North Korea has accused the US of “double-dealing” and “hatching a criminal plot” against Pyongyang after Donald Trump abruptly cancelled a visit by the US secretary of state, Mike Pompeo.

Negotiations have made little progress since Mr Trump’s summit with the North Korean leader, Kim Jong-un in Singapore in June.

Mr Pompeo has pressed for the North to show its dedication to abandon its nuclear arsenal, while Pyongyang has demanded Washington first makes concessions of its own.

In an editorial, the state-controlled newspaper Rodong Sinmun said US special forces units based in Japan were staging an air drill aimed at “the infiltration into Pyongyang,” citing a South Korean media outlet.

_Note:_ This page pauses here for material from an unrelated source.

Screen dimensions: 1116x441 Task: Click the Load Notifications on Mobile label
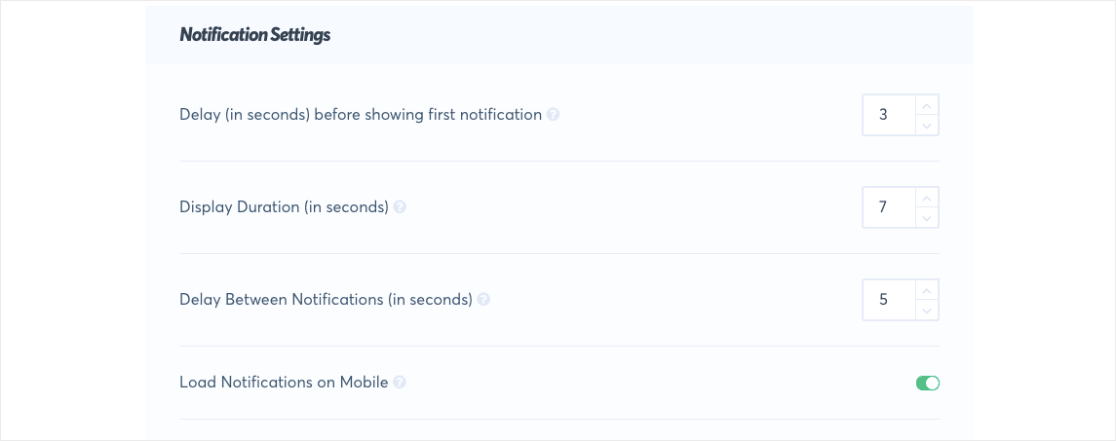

“Such acts prove that the US is hatching a criminal plot to unleash a war against the DPRK and commit a crime which deserves merciless divine punishment in case the US fails in the scenario of the DPRK’s unjust and brigandish denuclearisation first,” the paper said, using the official name for North Korea - the Democratic People’s Republic of Korea.

“We cannot but take a serious note of the double-dealing attitudes of the US as it is busy staging secret drills involving man-killing special units while having a dialogue with a smile on its face,” it noted.

Mike Pompeo meets with North Korean officials on visit to Pyongyang

The editorial, which did not mention Mr Pompeo’s cancelled visit, urged Washington to give up the “pointless military gamble” and implement the Singapore agreement, in which the leaders pledged to work towards a complete denuclearisation of the Korean Peninsula.

Since the summit, both sides have struggled to narrow differences over the North’s nuclear weapons programme.

Pyongyang is calling for a declaration of peace as part of security guarantees designed to encourage it to abandon its nuclear weapons and ballistic missiles, while the Trump administration says a peace deal and other concessions will only come after more progress on denuclearisation.

In part to reassure North Korea, Mr Trump cancelled or delayed joint military drills with South Korea, but smaller exercises continue.

Mr Trump partly blamed China for the lack of progress with North Korea and suggested talks with Pyongyang could be on hold until after Washington resolved its bitter trade dispute with Beijing.

China expressed “serious concern” about Mr Trump’s comments, which it called “irresponsible”.